§ About this exercise:
Restate word for word the lines in the listing below, starting at the line containing "The width and height of the screenshot is (347, 300)." and ending at the line containing "Download Windows x86 embeddable zip file", both included; leave out the rest.
Input records START
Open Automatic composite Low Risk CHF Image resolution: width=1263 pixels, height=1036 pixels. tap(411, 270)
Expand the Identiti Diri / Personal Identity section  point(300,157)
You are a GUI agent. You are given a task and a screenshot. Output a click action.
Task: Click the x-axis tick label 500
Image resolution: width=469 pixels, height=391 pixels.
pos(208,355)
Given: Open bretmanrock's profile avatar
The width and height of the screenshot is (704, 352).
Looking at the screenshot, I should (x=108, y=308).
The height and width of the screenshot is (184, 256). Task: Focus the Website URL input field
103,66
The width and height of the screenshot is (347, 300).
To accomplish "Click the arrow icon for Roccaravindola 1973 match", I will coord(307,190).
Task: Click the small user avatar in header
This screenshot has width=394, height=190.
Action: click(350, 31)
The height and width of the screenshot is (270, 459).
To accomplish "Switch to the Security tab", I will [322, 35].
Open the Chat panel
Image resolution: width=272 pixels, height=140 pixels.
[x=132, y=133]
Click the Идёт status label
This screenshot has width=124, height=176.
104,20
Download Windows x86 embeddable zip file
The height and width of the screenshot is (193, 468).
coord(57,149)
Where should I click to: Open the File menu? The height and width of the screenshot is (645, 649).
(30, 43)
Input records END
Input records START
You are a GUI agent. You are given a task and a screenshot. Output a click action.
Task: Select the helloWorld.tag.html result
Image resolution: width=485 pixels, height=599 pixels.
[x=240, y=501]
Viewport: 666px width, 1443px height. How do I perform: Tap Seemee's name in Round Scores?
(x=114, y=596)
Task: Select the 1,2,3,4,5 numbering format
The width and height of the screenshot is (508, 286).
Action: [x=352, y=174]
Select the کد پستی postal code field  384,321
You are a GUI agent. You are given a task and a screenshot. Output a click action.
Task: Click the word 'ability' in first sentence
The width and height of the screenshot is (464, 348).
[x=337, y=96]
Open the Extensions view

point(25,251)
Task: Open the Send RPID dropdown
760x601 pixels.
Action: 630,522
Input records END
Input records START
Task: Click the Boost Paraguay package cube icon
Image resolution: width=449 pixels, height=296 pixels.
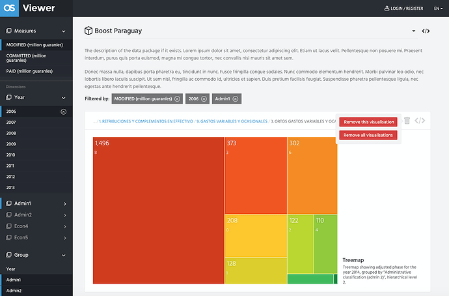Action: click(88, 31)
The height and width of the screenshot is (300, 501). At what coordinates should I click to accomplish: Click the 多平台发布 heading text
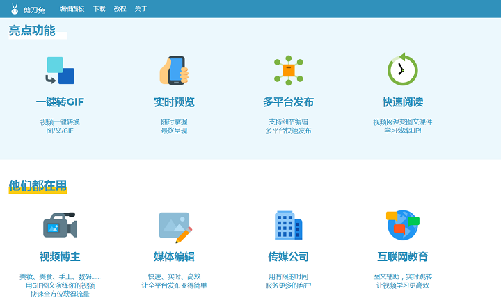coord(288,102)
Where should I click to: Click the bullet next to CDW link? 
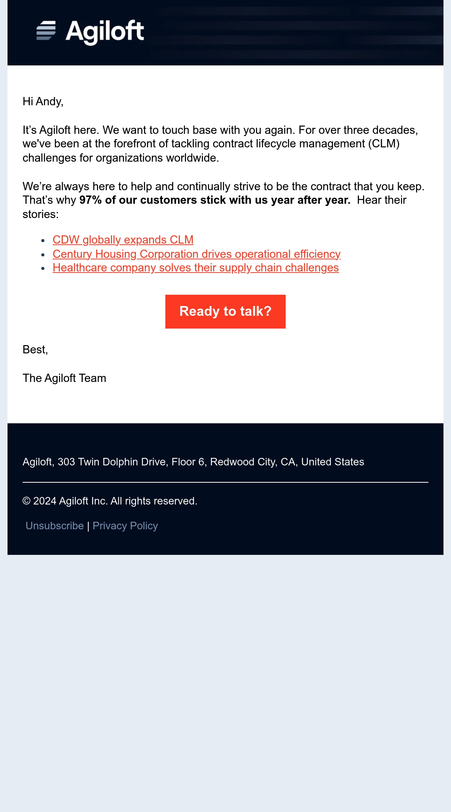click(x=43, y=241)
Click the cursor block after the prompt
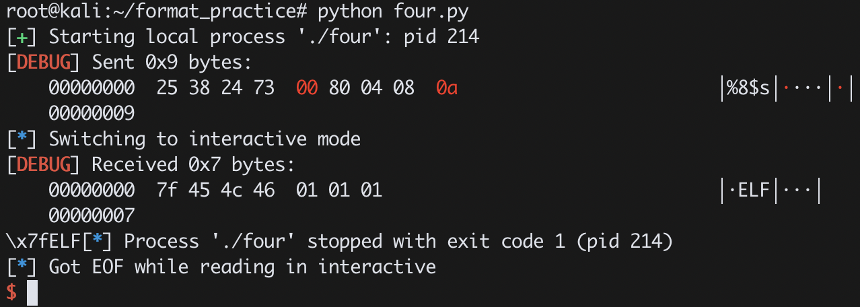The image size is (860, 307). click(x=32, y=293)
Input records END
§ Response area:
The width and height of the screenshot is (347, 300).
To accomplish "Click the arrow icon for Roccaravindola 1973 match", I will coord(307,190).
Task: Click the small user avatar in header
This screenshot has width=394, height=190.
Action: click(350, 31)
The height and width of the screenshot is (270, 459).
To accomplish "Switch to the Security tab", I will [322, 35].
Open the Chat panel
Image resolution: width=272 pixels, height=140 pixels.
[x=132, y=133]
Click the Идёт status label
This screenshot has width=124, height=176.
104,20
Download Windows x86 embeddable zip file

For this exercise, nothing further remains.